Pleurotus ostreatus, Alternative media, Inoculum, Colonization, Biological efficiency


RESUMO

Foram avaliados os meios alternativos para a propagação de fungos Pleurotus ostreatus e se comparou o seu comportamento em um ambiente comercial. A resposta a esses meios foi medida pela adaptação do fungo em cevada para a obtenção de sementes comerciais e este por sua vez, em resposta a um substrato a base de bagaço de cana para a produção de "Orellana". Na primeira fase foi obtida e plantou o fungo em meio sólido de extrato de batata a duas concentrações e três valores de pH, utilizando um design fatorial 2x3 (pH vs concentração de extrato de batata).

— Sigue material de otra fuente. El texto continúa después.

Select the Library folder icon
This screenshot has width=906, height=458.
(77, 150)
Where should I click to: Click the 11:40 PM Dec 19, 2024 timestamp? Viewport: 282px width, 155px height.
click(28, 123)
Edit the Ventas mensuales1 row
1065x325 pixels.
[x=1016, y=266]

Na segunda fase, mediu o crescimento de Pleurotus ostreatus inoculadas em cevada estéril úmida em 3x3 inteiramente casualizado. Na terceira seção avaliada, se avaliou a colonização e frutificação do fungo em bagaço de cana utilizando parâmetros biológicos, tais como desempenho, eficiência e taxa de produção de sementes, com o inteiramente casualizado 3x3. 0 meio alternativo em pH 5,0 foi o mais adequado para o crescimento de Pleurotus ostreatus, demonstrando sua adaptabilidade a meios com alto conteúdo de carboidrato, cujos níveis de renda foram adequados para a produção competitiva e fruticultura diminuindo o tempo de incubação e colheita.

PALABRAS CHAVE:

Pleurotus ostreatus, Meio alternativo, Inoculo, Colonização, Eficiência biológica


INTRODUCCIÓN

Las setas son macro hongos que poseen órganos productores de esporas característicos de los basidiomicetos y los ascomicetos que pueden vivir en el suelo, en aguas dulces y marinas [1]; son abundantes en la naturaleza y se estima que en la tierra existen entre 1,5 y 2,5 millones de especies, de las que solamente se conocen 7.000, básicamente las especies comestibles [2]; constituyen una alternativa para mejorar la nutrición humana debido a sus propiedades nutracéuticas [3], por ser antitumorales y moduladores inmunológicos ya que contienen componentes bioactivos [4], proteínas de alta calidad, minerales, vitaminas, carbohidratos, fibra y bajo contenido de grasa [5].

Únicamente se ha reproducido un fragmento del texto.